Hatching season has also recently begun, with the first hatch of the year occurring on Hilton Head Island on June 27.
The 2019 season has been marked by numerous unusual events, beginning with an early start date and including a nest laid by a Kemp’s ridley, the world’s most endangered sea turtle. Volunteers and staff have also documented a high number of so-called ‘day nesters,’ female sea turtles that come ashore in broad daylight to nest rather than under the typical cover of darkness.
“Day nesters tend to be pretty rare, isolated events,” said Pate. It’s not clear why so many females are nesting during daylight hours this year, but some possibilities include harassment during emergence at night and extremely dry sand conditions due to a lack of rain, which can hinder females from digging a nest cavity.
Record-breaking years have become increasingly common across the Southeast in recent years. Sea turtle biologists are optimistic that the increasing trend signals the beginning of recovery for loggerhead sea turtles (whose nests make up the vast majority of South Carolina nests), which were listed as threatened under the Endangered Species Act in 1978 due to steep declines in their numbers.
During this period when nesting and hatching seasons overlap, it’s especially critical for beachgoers and beachfront homes to respect the laws intended to protect sea turtles. Higher nest numbers bring higher chances of interactions between humans and sea turtles,
Both state and federal law prohibit the harm of or interference with sea turtles or their nests. Sea turtles perceive human beings as predators, and harassment encompasses any activity that changes a sea turtle’s natural behavior. That can range from approaching nesting females to get photos (which can cause turtles to return to the ocean and lose valuable energy) to ‘assisting’ hatchlings on their path to the ocean.
“Sea turtles are wild animals – let nature take its course and allow them to use these beaches like they have millennia,” said Pate.
Please report any violations to SCDNR’s 24-hour wildlife hotline at 1-800-922-5431.
With the start of hatching season, SCDNR staff and volunteers along the coast will begin to inventory hatched sea turtle nests to determine the success of each nest. (Photo: Taylor Main/SCDNR)
Sea Turtle Nesting/Hatching Season Reminders
- Report all sick/injured/dead sea turtles and nest disturbances to the SCDNR at 1-800-922-5431 so that staff/volunteers can respond as soon as possible.
- Respect boating laws and boat cautiously, especially in small tidal creeks where sea turtles like to feed. Boat strikes have emerged as the leading cause of death for sea turtles in South Carolina.
- Keep artificial lights off the beach at night during nesting season – this includes beachfront property lights (interior and exterior) and flash photography, which can disorient nesting mothers and hatchlings.

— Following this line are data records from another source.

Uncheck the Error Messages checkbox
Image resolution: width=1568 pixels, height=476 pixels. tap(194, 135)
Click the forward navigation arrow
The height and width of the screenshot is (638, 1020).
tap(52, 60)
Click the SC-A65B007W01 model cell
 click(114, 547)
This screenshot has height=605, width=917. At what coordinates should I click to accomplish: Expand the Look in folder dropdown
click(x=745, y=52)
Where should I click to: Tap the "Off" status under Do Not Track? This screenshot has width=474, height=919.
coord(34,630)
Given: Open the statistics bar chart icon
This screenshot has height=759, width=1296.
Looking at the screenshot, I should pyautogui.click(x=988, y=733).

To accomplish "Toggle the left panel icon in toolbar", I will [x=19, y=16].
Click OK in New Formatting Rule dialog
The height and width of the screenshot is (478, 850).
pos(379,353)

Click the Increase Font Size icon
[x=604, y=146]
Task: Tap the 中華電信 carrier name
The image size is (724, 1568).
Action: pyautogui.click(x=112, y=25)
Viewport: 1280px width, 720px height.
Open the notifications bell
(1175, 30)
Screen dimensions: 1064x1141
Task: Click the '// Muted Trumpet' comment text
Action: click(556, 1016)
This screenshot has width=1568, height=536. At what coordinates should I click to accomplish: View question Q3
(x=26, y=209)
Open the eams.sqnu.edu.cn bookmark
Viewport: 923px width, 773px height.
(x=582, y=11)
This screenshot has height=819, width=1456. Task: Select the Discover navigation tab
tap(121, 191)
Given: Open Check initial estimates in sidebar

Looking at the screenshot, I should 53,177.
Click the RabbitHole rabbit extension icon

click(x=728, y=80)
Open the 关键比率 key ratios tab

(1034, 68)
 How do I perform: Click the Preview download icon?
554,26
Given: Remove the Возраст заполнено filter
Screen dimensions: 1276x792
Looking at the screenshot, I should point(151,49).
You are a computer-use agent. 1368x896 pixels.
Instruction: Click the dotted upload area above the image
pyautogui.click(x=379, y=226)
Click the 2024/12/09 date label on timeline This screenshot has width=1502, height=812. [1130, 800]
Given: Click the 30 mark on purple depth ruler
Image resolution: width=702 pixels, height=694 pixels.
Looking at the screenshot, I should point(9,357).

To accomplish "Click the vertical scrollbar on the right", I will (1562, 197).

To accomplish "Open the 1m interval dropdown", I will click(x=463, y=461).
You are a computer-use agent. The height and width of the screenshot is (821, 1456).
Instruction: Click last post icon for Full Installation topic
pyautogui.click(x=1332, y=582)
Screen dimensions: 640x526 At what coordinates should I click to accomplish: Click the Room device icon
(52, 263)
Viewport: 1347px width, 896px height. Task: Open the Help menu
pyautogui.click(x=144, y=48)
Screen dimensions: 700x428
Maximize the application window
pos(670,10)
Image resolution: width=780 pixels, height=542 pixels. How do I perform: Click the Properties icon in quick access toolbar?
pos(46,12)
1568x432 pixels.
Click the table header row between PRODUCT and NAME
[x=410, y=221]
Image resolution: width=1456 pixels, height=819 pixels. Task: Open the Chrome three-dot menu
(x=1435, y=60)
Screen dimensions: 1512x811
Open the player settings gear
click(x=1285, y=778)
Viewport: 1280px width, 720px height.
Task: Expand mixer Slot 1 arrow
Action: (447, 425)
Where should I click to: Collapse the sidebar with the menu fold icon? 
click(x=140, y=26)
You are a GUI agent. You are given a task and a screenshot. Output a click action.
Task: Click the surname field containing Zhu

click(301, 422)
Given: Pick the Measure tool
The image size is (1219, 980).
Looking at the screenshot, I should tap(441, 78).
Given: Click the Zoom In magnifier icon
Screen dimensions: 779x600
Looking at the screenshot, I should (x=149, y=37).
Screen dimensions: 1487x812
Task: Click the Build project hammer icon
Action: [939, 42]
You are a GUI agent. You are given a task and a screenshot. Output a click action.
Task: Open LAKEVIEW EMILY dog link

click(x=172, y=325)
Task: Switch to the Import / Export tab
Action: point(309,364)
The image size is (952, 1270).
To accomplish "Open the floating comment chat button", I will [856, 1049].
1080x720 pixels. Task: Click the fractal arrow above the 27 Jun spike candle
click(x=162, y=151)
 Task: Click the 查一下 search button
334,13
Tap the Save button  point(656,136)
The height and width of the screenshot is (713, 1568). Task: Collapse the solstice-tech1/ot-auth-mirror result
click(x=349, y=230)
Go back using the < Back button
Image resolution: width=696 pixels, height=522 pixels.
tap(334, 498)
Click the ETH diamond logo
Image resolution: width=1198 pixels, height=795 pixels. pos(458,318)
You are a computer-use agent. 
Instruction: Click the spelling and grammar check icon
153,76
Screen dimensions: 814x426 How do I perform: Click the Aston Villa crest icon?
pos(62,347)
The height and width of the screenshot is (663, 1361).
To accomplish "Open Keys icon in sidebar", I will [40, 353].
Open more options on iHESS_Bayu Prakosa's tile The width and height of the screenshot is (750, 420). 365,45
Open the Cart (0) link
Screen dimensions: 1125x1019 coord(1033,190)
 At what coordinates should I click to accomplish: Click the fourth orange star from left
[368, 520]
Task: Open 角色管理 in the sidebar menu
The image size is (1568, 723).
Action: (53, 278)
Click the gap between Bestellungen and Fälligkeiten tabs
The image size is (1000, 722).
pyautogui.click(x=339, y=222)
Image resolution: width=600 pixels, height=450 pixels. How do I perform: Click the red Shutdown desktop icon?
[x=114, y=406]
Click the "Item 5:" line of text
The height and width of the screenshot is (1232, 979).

- Always respect sea turtles by observing them from a distance on the beach. Individuals that violate federal law by harming or interfering with sea turtles or their nests can be subject to civil penalties of up to $25,000 and up to a year’s imprisonment.
- Keep our beaches and ocean clean by avoiding single-use plastics. Plastic bags and balloons are among the most common trash items found on South Carolina beaches and can cause injury or death when sea turtles mistake them for food.
- Support our program for continued conservation of sea turtles in South Carolina.